While it currently has eight fully-equipped self-driving vehicles, each provisioned with tens of sensors and supercomputer-level processing power, the firm is focused on developing a self-driving software platform and is in a position to lead in developing the intricacies of autonomous driving technology.
As such, it could be set to leverage a surge in investment into autonomous driving technology from a range of commercial players in the years to come. But not only are Five’s coffers now well-lined, since launching in 2015, the company’s helmsman has bred a roster of industry-leading talent from long before it was even registered.
Five’s CEO, Stan Boland, has led several leading companies into hundred-million-dollar takeovers by the likes of Broadcom, NVIDIA, and Huawei.
Meanwhile, leading algorithm development, software development, verification, processor design and product management at those firms, Five’s co-founders are some of the best minds Boland found along the way – and that gives the startup more than a fighting chance against some of its bigger rivals, such as that of Alphabet subsidiary Waymo.
“40 percent of our employees hold PhDs in computer science, mathematics, engineering or physical sciences, and our team has collectively built businesses that have sold for more than US$1 billion,” Boland told TechHQ in an interview following its funding announcement.
“The company has close ties with some of the world’s leading research institutions.”
Indeed, Five’s scientific advisors include professors from University of Oxford, among several more leading UK universities and the former Director of the Alan Turing Institute and Microsoft Research.
“We’ve created a creative working environment that allows ideas to flourish,” Boland said.
Five’s plan is to tap into this high-caliber force of talent to bring “performance and engineering certainty” to self-driving programs, particularly in regard to their safety cases. These are both essential for widespread public road deployment and commercialization of self-driving technology, Boland explained.
As a giant spanner has been thrown into the operations of the automobile sector – and even autonomous vehicle trials around the world are forced to brake – Five may be in prime position to resume its work at full pace and capitalize on renewed market interest once business as (not-so-) usual returns.

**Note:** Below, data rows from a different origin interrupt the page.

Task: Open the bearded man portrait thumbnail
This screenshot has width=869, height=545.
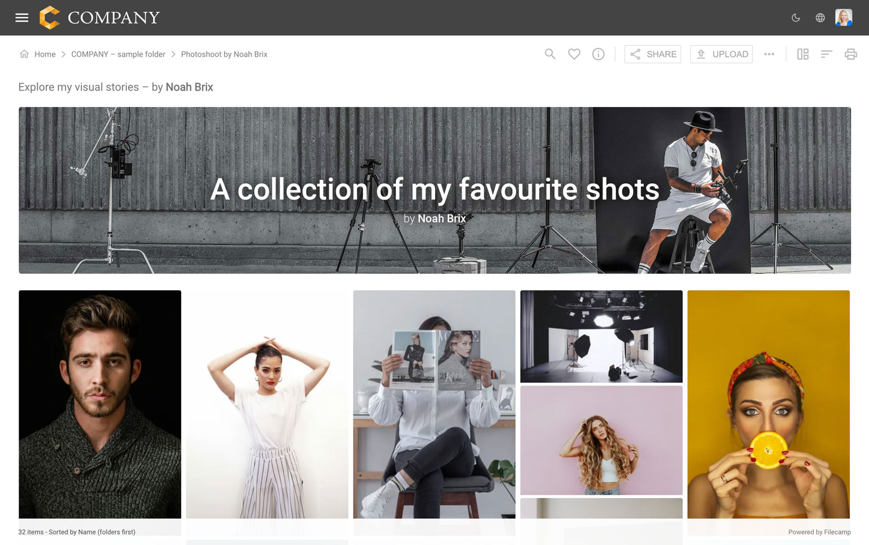Action: point(100,404)
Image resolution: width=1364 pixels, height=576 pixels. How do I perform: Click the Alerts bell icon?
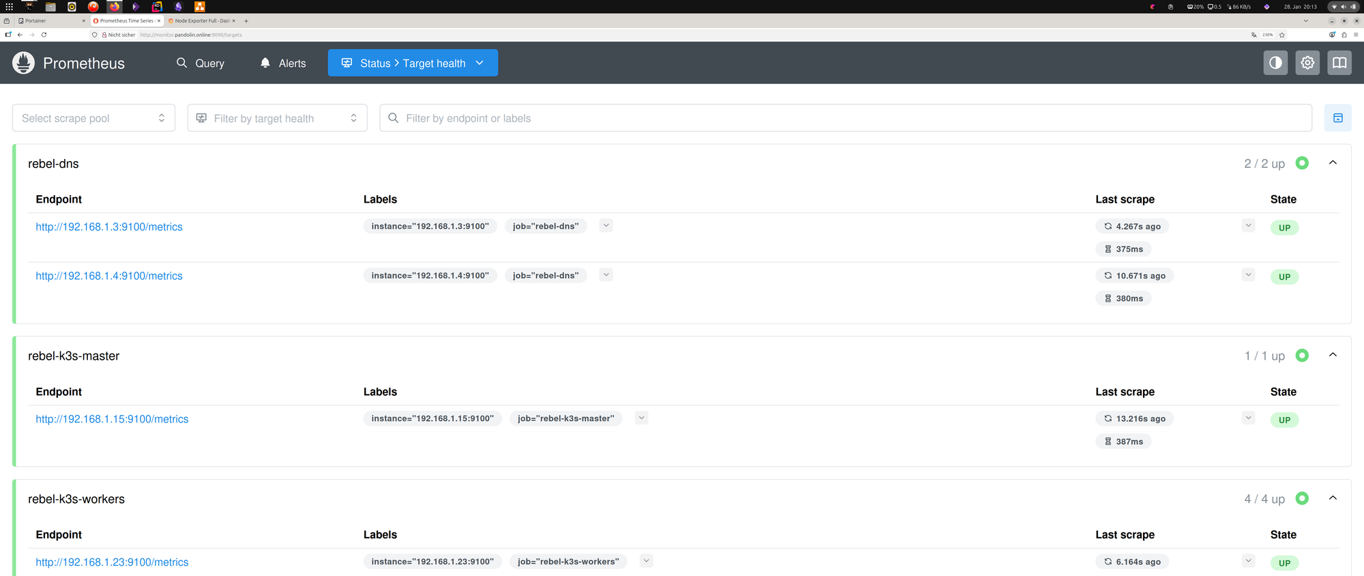[x=265, y=63]
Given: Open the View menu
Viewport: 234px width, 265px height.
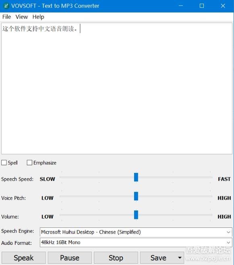Looking at the screenshot, I should [22, 17].
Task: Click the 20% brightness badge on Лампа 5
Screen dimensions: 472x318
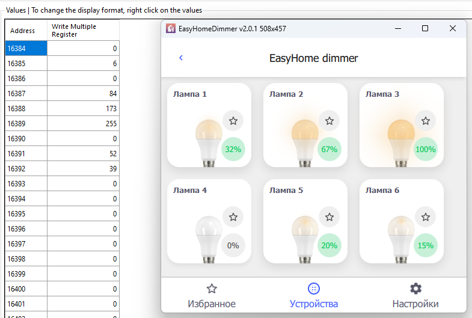Action: [329, 245]
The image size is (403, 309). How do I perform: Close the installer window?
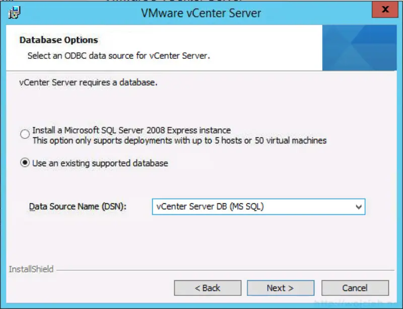tap(385, 10)

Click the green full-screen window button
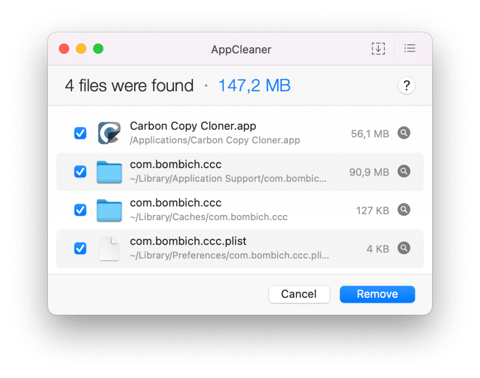point(98,49)
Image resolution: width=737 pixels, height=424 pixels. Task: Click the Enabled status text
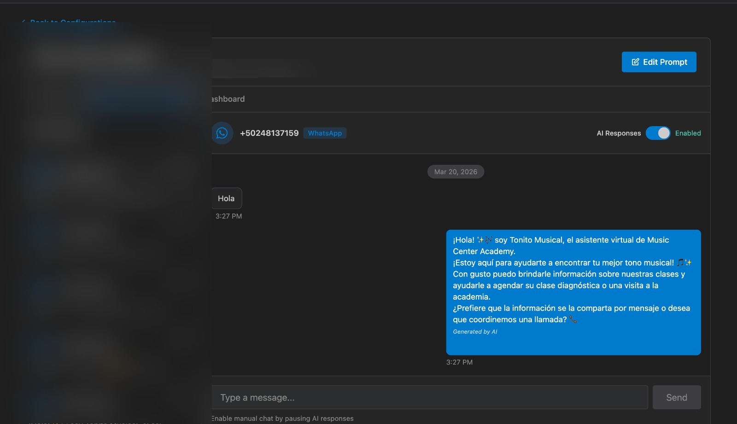pyautogui.click(x=688, y=133)
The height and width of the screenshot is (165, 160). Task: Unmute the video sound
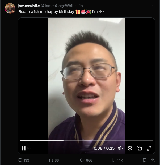(120, 148)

With such a range of other factors standing between development and deployment, from regulations, public perceptions, and technological readiness, even Boland can’t say with accuracy when we will likely see autonomous vehicles on our roads.
“I expect we will arrive at a point in the latter half of this decade when self-driving vehicles will be commonplace in cities around the world,” was his answer to that question. As we have learned recently, the world we know can be turned on its head in less than a month, let alone several years.